I'm wondering if anyone on this thread has experience administering singularity for a large number of users. Can I have a central repository of singularity images available, with individual users able to take advantage of this without clobbering eachother?

boegel commented 7 years ago

@jerowe Singularity images are just files, so in theory you just need to park them somewhere on a shared filesystem.

There is working being done on something fancier though, see https://singularityhub.github.io/singularity-registry/

jerowe commented 7 years ago

In theory everything should work. Then I try it on a Lustre filesystem and wonder what is wrong with my life. ;-)

The registry looks cool. A goal for this year is to make singularity resources known and available.

dtrudg commented 7 years ago

@jerowe - Have some singularity images here on a lustre FS without issue, as they are read-only at run-time for users. Software in the images tends to run faster than native installs, since lustre is good at dealing with the large single image files that don't have metadata overhead for lustre.

The sregistry stuff by @vsoch is progressing quickly. She's very interested to hear from people who would make use of a local registry https://github.com/singularityhub/sregistry/issues

NB - you probably want to take a look at the singularityhub/sregistry repo, not singularity-registry

gmkurtzer commented 7 years ago

@jerowe - Issues with Singularity on Lustre? Inconceivable! ... It should work perfectly, but if you are not experiencing awesomeness, please post an issue on our Singularity GitHub with some debug output, and we'd be glad to take a look! :)

jerowe commented 7 years ago

Thanks for the responses! I will take a look at the registry.

@gmkurtzer - I haven't had any issues, but I like to find out about things before I break them. ;-)

gmkurtzer commented 7 years ago

@jerowe - Ohhh, gotcha! Let us know if you do find any issues!

Reminds me of one of my favorite sayings: In theory, there is no difference between practice and theory, but in practice there is.

jerowe commented 7 years ago

@bgruening - did this go through? Can we get singularity bioconda images?

bgruening commented 7 years ago

Not yet. I need to implement this in bioconda-utils. galaxy-lib has support and is working. Look at https://github.com/BioContainers/multi-package-containers and https://depot.galaxyproject.org/singularity/

Just need more time and currently busy with the r-* migrations :(

bgruening commented 7 years ago

That said when it is urgent, mulled-build will create your singularity images if needed today.

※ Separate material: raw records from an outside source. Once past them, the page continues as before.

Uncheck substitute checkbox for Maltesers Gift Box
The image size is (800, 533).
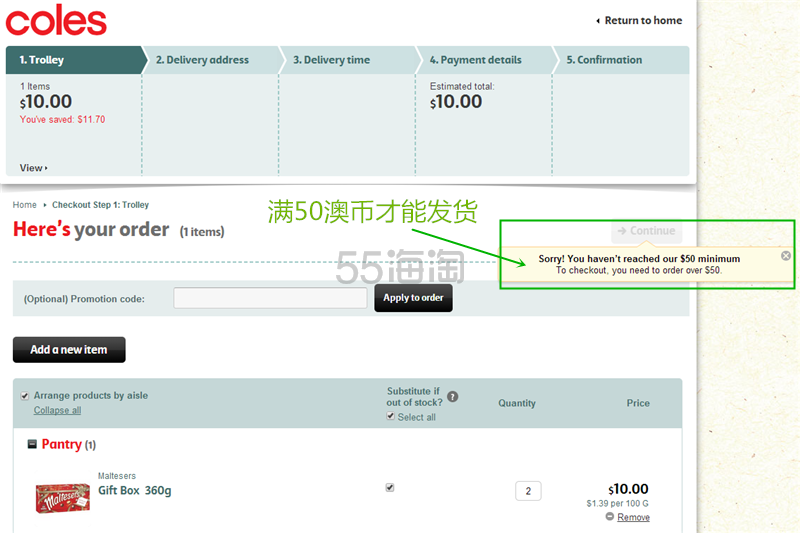coord(390,488)
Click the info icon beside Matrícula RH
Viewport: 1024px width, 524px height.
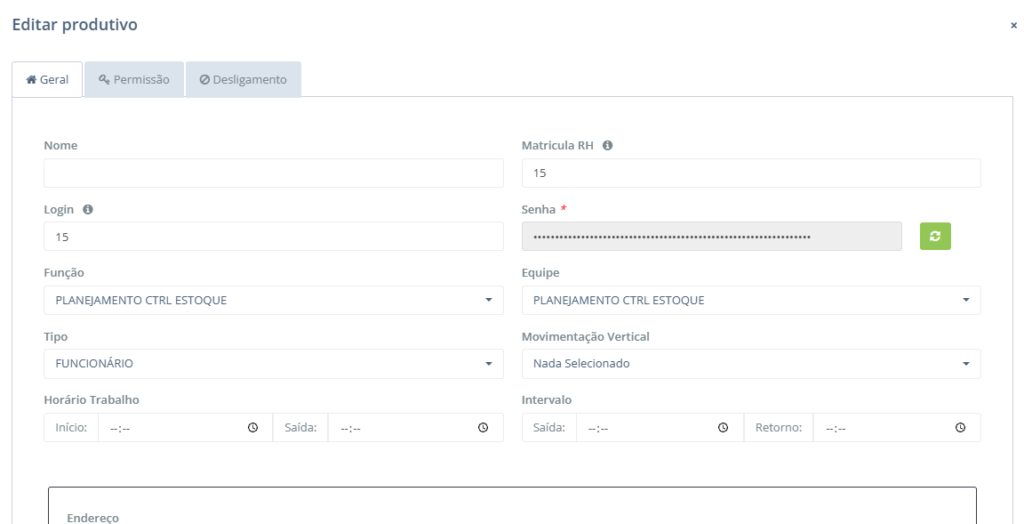pos(607,146)
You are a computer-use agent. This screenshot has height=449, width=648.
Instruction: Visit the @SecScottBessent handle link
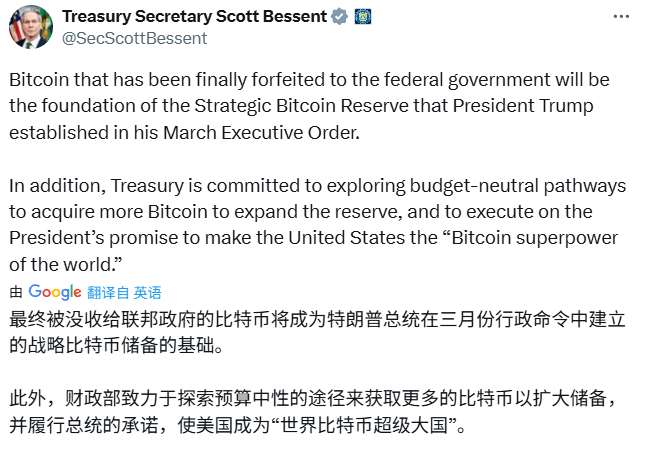(x=134, y=38)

jerowe commented 7 years ago

Its not urgent for me atm, but it will be in the next few months. Thanks for all the great work!

vsoch commented 7 years ago

In case it's useful, the singularity registry is done: https://singularityhub.github.io/sregistry meaning an individual (or institution) can push (and others pull) to their own registry, for example here is a user's deployed with biocontainers: https://sregistry.randomroad.net/collections/3/ and then the registry itself gets consolidated at https://singularityhub.github.io/containers/ and the containers are available directly from singularity (eg, singularity pull shub://<registry>/<collection>/<container>:<tag>). It's fairly new so any and all suggestions / requests for features, please ask away! If you want to use with singularity you will need to use development branch.

dtrudg commented 7 years ago

The randomroad.net sregistry mentioned above is sitting on my home server, behind a cable connection so it may not be fast/stable, but should be kept fairly up-to-date with @vsoch's work on sregistry if you want to take a look at it.

Also note that the containers there are not built with mulled-build but by a script creating a def file and bootstrapping From: the quay.io biocontainer docker images. It's an approach used to add in some directories since the cluster I use doesn't support overlay bind mounting with singularity.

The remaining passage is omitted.